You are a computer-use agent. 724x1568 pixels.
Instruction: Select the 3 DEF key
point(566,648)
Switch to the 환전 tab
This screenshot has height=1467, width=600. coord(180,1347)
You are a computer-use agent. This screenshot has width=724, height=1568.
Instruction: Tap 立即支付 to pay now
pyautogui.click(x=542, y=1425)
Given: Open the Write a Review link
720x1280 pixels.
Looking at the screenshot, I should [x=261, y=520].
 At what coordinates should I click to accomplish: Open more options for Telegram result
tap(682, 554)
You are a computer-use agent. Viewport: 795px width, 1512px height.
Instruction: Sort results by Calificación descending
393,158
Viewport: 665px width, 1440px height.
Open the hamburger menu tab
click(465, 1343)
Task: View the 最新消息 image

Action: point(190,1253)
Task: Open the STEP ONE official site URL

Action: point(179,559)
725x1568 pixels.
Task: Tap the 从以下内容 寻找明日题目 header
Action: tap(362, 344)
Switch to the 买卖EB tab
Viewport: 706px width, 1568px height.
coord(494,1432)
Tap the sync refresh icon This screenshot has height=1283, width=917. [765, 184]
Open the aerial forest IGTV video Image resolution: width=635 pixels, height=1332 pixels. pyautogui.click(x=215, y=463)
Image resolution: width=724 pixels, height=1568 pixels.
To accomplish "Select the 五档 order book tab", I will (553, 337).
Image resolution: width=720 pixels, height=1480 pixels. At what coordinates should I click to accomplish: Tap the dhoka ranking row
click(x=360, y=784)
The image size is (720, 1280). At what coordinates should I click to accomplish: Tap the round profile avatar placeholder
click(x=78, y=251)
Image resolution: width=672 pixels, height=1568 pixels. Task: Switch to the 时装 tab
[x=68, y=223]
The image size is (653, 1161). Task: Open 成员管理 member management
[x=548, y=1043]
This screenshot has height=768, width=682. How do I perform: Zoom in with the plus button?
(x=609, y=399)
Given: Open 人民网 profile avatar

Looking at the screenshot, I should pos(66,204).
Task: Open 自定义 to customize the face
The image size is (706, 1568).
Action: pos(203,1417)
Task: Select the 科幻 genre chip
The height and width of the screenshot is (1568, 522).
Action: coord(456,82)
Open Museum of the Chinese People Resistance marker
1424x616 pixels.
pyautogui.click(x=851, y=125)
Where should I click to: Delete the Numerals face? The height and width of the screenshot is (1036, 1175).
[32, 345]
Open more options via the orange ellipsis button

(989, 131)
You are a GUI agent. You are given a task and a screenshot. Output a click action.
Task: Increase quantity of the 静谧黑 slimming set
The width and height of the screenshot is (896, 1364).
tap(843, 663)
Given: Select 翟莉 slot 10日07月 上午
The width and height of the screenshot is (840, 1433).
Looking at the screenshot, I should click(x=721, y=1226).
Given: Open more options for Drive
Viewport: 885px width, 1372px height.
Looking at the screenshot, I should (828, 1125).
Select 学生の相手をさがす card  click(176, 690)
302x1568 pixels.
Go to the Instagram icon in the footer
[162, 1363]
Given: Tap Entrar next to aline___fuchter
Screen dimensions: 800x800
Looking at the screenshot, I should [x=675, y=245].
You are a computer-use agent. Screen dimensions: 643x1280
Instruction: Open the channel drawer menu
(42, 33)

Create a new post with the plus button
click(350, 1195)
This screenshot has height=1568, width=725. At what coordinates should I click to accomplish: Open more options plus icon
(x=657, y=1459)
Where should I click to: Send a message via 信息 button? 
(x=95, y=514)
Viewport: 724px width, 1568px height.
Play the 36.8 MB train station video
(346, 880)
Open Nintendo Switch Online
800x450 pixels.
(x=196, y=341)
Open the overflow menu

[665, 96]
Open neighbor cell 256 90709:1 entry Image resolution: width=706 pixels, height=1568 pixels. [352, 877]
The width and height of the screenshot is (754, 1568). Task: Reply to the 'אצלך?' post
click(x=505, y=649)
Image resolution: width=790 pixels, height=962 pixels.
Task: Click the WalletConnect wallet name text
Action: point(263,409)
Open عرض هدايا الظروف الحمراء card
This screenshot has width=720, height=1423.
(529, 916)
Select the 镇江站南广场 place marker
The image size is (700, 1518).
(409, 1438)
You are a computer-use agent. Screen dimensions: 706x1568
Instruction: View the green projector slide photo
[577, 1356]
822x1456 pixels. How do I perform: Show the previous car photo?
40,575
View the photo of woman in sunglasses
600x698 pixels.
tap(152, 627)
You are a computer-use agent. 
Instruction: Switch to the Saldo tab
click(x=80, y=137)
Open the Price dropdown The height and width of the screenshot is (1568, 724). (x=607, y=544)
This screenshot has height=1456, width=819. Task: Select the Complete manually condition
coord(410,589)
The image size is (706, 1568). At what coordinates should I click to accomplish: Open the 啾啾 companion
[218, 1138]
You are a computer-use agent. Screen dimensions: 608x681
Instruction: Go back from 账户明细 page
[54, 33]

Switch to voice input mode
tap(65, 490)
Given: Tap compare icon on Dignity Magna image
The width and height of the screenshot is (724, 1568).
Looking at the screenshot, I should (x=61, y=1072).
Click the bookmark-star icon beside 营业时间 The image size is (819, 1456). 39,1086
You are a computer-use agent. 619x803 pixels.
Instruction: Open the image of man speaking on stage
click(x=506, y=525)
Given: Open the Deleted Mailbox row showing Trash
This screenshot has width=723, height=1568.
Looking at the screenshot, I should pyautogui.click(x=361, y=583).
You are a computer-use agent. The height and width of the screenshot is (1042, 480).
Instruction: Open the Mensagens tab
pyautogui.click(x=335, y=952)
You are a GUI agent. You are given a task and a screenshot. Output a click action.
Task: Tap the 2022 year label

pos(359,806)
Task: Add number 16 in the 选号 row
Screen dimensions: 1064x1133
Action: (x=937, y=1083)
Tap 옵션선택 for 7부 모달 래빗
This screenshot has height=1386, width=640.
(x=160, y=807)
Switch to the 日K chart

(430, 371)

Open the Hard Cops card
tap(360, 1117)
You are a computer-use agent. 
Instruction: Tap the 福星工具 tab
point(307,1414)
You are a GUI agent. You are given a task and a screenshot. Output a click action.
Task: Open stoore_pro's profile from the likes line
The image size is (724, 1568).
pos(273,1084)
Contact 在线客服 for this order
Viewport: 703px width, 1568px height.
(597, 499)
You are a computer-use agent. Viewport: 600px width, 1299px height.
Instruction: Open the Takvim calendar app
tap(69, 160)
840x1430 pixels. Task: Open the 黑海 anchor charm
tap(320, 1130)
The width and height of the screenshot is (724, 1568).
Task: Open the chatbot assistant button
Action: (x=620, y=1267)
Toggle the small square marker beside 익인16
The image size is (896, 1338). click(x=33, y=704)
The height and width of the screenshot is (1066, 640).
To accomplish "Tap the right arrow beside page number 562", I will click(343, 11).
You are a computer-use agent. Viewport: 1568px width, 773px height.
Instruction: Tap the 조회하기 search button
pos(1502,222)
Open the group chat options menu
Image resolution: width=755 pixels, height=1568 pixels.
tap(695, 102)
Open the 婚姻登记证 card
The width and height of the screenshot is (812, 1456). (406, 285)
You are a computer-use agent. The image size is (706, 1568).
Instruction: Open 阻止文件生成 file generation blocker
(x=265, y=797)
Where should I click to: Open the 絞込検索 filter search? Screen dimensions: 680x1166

* * *

Return every line of the records that contains the word "button", matching case exactly.

• **Result for this task**
This screenshot has height=768, width=682. How do I perform: Zoom in with the plus button?
Open more options via the orange ellipsis button
Create a new post with the plus button
Where should I click to: Send a message via 信息 button? 
Task: Open the chatbot assistant button
Instruction: Tap the 조회하기 search button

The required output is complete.